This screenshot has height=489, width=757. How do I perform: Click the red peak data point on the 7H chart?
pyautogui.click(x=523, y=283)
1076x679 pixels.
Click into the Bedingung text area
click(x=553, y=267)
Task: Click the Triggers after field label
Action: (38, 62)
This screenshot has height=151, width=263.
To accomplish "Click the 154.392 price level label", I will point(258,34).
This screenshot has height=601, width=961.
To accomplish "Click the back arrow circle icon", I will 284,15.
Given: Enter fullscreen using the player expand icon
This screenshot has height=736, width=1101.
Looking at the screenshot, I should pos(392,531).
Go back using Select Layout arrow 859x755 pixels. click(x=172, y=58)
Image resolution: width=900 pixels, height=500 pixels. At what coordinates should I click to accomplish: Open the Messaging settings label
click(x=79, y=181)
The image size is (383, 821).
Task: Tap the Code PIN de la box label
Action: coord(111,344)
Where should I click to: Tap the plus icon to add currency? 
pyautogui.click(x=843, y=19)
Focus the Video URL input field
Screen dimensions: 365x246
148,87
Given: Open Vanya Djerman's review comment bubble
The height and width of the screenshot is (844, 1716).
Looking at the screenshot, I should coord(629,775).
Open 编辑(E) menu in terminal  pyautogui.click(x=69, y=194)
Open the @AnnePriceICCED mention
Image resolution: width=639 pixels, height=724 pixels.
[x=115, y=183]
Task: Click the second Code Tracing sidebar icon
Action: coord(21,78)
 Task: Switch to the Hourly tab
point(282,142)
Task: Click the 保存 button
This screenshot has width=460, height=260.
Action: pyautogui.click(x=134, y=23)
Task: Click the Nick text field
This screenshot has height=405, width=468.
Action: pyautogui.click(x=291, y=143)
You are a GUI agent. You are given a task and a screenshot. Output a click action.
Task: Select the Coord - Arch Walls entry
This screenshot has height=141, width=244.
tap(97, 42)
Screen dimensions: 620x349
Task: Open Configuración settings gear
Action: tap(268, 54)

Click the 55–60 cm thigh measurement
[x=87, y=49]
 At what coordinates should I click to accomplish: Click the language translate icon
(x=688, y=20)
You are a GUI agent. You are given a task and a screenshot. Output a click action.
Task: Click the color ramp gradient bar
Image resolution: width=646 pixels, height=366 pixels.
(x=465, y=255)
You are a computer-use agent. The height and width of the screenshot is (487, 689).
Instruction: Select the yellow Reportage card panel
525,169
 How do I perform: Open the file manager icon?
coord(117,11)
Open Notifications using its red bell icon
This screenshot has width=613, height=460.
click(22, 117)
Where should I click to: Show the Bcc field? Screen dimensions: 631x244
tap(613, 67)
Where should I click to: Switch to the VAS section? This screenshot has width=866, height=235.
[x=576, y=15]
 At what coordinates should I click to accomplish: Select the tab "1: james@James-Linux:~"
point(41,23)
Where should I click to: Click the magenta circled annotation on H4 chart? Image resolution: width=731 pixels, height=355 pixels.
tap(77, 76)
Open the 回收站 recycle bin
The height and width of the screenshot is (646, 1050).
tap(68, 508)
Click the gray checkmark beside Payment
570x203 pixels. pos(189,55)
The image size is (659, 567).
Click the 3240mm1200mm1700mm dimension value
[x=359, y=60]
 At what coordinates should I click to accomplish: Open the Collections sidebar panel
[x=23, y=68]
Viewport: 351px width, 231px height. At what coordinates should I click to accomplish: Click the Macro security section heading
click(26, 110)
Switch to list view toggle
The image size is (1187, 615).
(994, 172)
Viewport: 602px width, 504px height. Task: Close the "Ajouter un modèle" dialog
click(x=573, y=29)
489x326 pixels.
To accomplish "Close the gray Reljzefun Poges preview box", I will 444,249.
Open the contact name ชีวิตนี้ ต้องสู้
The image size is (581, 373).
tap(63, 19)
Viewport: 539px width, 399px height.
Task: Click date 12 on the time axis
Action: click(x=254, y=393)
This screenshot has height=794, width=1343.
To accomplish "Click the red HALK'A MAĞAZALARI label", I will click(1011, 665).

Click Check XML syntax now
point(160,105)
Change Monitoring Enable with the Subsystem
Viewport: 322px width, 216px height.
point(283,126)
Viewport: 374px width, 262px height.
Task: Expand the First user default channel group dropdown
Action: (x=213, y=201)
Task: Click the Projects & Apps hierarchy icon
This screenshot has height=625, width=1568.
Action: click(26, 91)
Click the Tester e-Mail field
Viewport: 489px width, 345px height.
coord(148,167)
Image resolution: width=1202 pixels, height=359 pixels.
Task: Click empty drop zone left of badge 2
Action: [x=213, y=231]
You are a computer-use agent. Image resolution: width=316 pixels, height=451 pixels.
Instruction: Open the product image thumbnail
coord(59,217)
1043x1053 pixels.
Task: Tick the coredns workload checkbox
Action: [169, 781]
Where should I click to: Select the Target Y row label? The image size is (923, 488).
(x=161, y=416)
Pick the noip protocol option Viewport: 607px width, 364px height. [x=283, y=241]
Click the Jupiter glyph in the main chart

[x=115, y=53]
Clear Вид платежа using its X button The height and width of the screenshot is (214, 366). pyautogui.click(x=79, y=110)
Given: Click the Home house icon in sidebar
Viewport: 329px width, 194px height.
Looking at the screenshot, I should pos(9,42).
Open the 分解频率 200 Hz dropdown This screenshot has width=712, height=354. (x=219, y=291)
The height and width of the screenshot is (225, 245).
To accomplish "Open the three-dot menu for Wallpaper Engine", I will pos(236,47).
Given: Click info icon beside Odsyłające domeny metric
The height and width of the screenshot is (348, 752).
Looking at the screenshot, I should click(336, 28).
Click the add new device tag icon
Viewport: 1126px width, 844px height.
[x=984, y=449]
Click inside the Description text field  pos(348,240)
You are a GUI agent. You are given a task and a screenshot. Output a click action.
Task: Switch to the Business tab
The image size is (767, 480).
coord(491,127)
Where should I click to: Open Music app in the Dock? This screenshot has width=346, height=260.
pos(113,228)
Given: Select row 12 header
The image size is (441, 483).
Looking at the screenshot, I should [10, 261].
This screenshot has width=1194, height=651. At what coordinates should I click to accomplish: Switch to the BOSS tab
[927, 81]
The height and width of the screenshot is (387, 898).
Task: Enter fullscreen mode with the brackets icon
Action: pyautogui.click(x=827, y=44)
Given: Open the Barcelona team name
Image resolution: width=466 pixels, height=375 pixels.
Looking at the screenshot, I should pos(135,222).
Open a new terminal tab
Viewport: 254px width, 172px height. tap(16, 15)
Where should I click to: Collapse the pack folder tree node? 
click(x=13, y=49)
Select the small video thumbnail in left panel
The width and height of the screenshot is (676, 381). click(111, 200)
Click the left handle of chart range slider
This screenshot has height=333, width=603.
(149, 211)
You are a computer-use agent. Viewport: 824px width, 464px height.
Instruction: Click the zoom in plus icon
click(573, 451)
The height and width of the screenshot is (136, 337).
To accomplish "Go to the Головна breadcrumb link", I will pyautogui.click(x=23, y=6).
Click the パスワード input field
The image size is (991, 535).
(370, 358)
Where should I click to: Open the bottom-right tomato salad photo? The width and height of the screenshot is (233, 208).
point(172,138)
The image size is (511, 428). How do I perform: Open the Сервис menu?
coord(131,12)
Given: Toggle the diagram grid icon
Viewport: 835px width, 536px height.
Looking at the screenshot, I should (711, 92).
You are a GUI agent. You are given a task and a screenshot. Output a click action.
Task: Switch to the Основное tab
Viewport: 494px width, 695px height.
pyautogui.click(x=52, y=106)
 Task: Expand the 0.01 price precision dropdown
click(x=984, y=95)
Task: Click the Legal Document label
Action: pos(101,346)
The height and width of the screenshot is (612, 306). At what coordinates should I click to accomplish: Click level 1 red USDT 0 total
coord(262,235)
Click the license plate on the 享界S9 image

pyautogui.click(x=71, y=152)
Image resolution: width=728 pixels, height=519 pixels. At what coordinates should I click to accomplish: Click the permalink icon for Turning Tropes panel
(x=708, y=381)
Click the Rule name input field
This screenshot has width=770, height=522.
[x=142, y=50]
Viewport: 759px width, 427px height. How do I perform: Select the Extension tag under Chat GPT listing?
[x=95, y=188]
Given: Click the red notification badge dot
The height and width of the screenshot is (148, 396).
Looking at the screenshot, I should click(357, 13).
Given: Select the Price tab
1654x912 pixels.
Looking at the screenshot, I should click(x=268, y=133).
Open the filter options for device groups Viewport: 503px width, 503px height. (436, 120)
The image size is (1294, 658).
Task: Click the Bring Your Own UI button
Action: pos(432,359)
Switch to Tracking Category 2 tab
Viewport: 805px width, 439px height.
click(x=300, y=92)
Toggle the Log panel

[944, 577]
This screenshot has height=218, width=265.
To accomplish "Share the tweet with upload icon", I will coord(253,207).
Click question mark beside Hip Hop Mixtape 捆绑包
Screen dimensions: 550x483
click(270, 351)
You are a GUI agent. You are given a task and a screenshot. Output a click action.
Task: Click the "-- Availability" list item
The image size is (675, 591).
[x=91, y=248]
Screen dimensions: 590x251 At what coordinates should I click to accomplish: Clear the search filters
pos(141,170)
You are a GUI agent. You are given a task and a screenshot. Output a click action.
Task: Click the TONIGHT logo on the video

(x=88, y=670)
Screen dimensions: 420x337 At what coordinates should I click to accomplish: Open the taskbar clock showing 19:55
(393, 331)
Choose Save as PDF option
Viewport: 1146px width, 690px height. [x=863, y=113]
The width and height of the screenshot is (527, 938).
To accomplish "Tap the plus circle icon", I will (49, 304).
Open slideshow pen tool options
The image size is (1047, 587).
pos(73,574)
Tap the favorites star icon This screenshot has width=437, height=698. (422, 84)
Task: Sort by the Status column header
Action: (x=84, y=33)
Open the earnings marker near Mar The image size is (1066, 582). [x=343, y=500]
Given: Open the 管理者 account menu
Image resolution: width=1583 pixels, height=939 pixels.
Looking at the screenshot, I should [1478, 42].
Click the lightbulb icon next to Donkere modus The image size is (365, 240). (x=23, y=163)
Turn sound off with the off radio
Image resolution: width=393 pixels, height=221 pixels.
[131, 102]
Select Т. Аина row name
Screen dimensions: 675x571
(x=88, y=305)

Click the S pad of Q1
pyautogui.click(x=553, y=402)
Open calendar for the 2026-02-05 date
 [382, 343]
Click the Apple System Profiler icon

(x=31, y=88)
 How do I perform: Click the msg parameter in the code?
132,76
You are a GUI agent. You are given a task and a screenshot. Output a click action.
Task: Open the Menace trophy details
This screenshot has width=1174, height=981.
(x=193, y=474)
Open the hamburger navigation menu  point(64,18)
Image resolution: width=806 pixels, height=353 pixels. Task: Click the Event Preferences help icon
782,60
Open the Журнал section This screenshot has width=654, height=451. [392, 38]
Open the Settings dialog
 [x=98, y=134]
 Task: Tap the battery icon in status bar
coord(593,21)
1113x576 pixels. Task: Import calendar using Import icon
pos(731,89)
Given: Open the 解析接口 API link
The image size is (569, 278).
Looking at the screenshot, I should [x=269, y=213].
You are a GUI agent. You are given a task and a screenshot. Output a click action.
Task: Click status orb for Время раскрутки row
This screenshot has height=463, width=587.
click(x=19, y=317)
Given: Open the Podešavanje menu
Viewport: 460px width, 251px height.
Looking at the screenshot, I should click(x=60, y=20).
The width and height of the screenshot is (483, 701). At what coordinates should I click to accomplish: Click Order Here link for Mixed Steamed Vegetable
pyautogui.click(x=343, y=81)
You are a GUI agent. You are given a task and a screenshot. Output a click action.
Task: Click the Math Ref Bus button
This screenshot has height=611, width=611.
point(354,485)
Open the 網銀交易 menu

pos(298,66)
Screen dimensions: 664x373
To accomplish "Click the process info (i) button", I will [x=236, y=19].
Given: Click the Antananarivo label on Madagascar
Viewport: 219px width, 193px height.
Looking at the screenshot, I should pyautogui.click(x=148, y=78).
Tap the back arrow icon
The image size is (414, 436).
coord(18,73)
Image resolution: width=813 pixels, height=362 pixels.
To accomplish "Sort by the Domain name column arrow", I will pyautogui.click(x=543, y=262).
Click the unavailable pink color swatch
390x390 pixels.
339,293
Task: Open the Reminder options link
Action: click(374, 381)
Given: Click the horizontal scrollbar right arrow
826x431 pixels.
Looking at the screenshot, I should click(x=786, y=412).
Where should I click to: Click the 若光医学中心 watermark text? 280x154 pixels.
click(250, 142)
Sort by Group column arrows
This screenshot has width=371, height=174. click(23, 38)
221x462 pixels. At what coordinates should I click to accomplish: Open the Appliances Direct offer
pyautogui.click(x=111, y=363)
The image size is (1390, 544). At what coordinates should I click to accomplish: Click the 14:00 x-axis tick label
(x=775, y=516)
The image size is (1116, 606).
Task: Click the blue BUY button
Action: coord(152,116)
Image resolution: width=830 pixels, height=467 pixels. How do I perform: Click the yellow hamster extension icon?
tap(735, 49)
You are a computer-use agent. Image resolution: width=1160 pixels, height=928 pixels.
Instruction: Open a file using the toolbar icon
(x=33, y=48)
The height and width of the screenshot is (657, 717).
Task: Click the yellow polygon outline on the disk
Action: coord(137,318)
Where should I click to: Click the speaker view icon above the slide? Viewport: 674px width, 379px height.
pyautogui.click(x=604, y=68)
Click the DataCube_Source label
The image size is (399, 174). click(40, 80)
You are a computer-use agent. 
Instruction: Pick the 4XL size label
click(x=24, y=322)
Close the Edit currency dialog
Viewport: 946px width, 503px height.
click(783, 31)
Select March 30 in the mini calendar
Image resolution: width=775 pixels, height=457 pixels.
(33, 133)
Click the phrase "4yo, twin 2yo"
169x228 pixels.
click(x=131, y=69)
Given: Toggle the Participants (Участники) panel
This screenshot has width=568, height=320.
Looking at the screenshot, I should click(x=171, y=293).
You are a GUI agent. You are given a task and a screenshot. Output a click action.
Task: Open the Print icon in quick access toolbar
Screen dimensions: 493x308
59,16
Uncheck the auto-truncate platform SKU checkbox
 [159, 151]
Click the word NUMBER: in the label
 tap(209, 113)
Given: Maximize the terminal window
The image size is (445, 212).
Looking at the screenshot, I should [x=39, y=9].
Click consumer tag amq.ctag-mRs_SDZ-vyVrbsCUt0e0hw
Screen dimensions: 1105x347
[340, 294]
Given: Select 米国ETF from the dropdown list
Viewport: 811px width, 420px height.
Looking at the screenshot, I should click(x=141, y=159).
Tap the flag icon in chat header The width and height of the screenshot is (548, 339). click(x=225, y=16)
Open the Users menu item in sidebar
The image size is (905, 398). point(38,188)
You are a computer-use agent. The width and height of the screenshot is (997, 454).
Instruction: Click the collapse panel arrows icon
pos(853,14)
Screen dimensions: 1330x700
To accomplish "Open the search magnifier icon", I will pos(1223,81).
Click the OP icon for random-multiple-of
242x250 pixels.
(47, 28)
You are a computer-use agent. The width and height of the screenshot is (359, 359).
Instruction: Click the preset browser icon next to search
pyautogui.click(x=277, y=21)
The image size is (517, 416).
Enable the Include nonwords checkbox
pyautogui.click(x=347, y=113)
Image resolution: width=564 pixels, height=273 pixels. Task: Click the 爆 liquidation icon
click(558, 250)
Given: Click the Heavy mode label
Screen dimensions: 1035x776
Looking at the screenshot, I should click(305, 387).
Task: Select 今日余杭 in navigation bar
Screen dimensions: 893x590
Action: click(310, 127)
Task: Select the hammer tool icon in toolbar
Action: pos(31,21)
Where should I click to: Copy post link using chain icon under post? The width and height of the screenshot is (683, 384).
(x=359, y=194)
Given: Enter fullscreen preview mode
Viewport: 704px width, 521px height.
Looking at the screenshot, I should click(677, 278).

============================================================

(Requirement): Each line of the data in which the string "back" appears needs to be copied.

(Result of the task):
To accomplish "Click the back arrow circle icon", I will 284,15.
Go back using Select Layout arrow 859x755 pixels. click(x=172, y=58)
Tap the back arrow icon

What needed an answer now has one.